- TASK STATEMENT -
Extract every line of the material that holds the string "toolbar".
++++ GIVEN RECORDS
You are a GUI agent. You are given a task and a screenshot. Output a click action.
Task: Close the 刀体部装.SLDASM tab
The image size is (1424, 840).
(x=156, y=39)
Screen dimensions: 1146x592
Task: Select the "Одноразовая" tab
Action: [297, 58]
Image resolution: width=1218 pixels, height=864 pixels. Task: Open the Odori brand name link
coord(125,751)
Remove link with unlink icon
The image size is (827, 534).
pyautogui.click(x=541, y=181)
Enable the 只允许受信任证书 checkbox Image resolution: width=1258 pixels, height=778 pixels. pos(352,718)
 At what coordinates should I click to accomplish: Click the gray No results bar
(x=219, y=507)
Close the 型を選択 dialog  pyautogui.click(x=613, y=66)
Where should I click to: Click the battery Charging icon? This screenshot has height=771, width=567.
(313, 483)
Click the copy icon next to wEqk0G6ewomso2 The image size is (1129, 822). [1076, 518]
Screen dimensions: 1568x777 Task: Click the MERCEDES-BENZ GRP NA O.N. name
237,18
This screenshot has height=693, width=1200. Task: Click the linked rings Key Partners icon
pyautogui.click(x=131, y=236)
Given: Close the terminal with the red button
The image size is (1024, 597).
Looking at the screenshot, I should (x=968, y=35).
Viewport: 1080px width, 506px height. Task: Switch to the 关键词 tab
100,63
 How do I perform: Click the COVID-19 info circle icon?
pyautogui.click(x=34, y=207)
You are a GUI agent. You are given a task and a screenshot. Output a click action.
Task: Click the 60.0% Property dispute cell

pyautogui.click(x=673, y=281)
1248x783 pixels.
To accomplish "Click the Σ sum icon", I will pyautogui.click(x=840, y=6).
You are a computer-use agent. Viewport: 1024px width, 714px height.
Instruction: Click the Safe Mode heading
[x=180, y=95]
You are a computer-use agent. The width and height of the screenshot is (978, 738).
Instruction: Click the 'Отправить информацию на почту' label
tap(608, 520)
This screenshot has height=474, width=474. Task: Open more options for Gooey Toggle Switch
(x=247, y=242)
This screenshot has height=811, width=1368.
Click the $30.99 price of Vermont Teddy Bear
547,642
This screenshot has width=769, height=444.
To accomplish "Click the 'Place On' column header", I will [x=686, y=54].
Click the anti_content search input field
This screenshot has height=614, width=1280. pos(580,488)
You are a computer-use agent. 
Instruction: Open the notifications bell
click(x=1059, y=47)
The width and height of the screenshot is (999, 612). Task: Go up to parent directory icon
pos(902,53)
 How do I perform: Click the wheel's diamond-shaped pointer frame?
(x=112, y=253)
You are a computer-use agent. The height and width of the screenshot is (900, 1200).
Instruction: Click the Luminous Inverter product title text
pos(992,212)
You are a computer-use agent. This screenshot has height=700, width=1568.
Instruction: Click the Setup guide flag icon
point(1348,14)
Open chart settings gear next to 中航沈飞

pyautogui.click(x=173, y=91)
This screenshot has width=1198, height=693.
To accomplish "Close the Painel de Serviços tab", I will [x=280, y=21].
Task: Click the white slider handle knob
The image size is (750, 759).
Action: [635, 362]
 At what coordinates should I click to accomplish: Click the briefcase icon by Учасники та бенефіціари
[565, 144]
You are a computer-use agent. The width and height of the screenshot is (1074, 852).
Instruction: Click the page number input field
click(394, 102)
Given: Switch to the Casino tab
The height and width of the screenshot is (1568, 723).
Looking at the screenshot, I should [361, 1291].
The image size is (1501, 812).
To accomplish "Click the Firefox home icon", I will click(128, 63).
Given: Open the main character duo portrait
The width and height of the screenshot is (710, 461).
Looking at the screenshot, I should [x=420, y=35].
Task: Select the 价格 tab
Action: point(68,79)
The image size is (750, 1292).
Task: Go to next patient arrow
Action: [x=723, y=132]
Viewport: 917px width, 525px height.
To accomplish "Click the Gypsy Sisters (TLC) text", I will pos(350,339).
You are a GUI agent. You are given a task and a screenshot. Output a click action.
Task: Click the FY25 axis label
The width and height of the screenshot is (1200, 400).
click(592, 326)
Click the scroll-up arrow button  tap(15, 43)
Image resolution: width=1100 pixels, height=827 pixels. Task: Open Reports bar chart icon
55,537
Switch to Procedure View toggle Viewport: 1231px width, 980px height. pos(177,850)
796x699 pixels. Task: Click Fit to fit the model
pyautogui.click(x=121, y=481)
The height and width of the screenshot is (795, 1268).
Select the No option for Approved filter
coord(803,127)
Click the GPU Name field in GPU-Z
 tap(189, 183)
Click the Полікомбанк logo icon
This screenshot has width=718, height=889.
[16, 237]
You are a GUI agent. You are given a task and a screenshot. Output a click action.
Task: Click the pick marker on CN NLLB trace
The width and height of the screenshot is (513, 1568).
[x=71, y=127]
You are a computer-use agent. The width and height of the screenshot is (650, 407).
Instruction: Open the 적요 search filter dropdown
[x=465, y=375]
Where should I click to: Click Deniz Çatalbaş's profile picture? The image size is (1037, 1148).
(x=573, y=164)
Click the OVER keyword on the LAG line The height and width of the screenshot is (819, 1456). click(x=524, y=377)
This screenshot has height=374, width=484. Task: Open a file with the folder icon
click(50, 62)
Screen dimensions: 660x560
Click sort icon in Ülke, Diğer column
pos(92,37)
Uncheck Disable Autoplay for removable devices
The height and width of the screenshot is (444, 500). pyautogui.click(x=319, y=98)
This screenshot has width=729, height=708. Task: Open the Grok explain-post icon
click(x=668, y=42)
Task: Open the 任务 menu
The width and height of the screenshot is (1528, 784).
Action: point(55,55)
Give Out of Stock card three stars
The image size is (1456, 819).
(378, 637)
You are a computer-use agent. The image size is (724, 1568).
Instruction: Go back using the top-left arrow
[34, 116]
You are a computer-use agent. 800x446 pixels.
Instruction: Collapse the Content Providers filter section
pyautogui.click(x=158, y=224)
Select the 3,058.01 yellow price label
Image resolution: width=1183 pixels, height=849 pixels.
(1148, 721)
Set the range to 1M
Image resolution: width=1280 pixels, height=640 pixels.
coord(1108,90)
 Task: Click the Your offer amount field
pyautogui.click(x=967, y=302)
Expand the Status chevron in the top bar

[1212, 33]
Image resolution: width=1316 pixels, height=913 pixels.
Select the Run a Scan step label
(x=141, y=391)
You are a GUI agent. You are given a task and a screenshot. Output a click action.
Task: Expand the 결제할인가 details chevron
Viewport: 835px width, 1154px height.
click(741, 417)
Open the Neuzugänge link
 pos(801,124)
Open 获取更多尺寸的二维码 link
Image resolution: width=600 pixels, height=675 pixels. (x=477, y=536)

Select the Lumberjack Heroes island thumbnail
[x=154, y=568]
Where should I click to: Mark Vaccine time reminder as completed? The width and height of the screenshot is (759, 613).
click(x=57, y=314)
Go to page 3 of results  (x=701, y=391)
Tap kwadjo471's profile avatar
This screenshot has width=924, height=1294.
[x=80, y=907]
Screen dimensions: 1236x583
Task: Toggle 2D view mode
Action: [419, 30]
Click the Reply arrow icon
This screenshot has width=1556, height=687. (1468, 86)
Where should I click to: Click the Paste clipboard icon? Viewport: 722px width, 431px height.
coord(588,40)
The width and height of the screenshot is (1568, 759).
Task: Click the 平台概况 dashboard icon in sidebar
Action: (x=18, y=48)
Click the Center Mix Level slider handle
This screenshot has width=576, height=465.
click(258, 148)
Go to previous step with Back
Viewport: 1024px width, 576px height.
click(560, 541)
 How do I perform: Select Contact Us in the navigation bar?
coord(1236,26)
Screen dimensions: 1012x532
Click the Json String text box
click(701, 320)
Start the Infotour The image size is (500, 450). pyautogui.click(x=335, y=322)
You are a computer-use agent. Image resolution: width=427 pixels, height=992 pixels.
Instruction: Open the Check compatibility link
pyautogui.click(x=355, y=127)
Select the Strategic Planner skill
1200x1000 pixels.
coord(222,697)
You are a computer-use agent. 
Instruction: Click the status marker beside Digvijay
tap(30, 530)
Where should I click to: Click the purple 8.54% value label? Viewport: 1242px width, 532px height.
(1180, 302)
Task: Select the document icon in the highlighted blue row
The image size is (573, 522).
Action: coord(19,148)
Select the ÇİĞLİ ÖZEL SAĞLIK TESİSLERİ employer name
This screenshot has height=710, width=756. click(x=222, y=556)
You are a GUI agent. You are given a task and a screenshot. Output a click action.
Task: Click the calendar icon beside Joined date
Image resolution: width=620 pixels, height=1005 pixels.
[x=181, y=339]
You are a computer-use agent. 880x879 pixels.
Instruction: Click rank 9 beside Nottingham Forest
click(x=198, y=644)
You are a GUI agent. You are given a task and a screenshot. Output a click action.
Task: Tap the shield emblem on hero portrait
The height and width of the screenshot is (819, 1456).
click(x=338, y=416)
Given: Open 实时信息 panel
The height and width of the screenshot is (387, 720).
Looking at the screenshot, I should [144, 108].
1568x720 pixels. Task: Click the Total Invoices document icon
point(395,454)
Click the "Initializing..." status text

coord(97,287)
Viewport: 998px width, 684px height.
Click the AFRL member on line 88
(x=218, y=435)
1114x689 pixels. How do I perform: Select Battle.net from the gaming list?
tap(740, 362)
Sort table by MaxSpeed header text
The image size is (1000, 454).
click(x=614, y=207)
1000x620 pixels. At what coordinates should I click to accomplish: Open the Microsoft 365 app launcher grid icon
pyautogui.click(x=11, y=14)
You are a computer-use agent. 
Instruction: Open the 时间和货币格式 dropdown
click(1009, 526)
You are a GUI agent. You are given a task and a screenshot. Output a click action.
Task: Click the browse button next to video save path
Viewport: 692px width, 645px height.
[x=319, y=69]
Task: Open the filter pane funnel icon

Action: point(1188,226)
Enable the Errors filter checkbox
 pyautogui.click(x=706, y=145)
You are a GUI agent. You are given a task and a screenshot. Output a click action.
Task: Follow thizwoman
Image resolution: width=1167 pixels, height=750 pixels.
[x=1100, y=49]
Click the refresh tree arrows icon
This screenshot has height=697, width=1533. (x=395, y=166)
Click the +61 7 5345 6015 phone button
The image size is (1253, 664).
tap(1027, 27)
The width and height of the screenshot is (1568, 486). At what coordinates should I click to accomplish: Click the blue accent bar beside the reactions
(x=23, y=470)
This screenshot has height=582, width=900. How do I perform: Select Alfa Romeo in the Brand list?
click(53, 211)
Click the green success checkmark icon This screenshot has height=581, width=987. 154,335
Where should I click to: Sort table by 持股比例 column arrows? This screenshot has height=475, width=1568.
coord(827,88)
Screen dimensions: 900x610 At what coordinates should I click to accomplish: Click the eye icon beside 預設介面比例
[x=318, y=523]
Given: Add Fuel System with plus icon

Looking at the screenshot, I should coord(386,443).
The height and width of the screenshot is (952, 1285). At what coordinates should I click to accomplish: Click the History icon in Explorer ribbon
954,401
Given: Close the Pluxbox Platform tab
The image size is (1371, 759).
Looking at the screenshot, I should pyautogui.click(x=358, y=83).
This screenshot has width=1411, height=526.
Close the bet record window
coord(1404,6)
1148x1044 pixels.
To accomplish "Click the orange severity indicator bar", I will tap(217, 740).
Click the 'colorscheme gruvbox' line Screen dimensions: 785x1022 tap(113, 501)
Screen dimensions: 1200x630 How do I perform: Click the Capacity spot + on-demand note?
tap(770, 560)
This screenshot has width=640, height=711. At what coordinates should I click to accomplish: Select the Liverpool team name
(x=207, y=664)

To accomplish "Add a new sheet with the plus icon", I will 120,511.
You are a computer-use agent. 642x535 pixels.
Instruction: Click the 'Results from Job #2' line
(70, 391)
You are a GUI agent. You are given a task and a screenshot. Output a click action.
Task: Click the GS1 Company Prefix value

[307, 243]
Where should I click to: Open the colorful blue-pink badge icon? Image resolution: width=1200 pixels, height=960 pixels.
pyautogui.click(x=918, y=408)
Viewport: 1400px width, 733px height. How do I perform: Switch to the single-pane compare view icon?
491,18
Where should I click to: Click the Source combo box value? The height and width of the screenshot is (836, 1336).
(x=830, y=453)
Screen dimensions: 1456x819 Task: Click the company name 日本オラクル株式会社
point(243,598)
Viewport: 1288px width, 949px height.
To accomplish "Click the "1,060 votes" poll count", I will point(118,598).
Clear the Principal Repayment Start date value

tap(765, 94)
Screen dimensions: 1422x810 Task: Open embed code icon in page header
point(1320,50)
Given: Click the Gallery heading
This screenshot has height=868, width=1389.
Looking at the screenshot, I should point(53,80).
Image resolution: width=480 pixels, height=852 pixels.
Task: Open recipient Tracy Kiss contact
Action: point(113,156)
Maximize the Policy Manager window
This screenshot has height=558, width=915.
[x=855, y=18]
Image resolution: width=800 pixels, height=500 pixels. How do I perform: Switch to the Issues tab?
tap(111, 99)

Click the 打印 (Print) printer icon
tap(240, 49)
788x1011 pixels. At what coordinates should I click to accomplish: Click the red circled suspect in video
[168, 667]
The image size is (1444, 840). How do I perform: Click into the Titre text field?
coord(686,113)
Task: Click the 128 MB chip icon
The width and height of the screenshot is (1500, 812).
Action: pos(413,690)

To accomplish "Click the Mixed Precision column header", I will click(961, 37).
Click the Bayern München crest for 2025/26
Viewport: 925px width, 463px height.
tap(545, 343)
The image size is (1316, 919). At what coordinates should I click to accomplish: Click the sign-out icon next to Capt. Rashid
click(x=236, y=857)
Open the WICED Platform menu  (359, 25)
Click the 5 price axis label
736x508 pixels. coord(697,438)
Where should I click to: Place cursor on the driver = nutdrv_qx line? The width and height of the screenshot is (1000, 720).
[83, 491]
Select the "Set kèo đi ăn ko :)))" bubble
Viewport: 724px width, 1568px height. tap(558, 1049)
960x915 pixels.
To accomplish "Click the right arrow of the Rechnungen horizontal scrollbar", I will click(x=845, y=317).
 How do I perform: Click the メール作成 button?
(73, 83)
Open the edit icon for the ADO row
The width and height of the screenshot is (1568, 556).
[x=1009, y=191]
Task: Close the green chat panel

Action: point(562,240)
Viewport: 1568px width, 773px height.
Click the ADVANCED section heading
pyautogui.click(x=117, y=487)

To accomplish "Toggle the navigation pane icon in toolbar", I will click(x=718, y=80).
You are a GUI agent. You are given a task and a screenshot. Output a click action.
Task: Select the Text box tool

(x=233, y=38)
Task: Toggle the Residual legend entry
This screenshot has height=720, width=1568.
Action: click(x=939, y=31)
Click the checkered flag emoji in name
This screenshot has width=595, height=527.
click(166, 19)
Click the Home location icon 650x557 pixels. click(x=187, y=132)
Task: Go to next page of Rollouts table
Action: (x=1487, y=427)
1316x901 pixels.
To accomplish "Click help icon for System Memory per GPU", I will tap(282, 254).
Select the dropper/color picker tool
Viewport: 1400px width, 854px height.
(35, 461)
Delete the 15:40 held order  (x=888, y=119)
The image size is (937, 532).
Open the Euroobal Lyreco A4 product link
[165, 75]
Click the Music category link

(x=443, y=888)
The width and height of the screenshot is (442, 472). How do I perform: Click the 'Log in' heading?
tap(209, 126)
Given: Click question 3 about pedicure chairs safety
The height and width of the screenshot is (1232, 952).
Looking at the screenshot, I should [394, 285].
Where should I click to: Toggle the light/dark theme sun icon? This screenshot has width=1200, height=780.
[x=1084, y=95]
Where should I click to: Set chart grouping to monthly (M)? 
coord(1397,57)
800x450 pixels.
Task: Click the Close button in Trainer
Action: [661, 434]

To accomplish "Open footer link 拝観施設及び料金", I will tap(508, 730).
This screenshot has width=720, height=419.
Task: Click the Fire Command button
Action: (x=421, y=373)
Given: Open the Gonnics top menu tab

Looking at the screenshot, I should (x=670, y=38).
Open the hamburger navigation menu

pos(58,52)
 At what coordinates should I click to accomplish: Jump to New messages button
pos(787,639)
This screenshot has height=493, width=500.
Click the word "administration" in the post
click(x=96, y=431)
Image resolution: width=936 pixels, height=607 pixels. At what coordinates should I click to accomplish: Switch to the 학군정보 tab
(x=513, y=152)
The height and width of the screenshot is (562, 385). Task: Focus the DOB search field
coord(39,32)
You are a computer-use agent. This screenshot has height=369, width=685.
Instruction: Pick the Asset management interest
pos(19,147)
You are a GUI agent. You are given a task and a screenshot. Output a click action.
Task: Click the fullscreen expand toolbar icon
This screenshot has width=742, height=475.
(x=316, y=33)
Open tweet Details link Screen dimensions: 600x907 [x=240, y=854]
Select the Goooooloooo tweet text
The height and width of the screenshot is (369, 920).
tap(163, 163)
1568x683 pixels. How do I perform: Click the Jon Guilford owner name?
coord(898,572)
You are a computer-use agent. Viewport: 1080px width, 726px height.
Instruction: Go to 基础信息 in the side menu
++++++++
- WRITTEN SOLUTION -
To accomplish "Toggle the navigation pane icon in toolbar", I will click(x=718, y=80).
Task: Click the fullscreen expand toolbar icon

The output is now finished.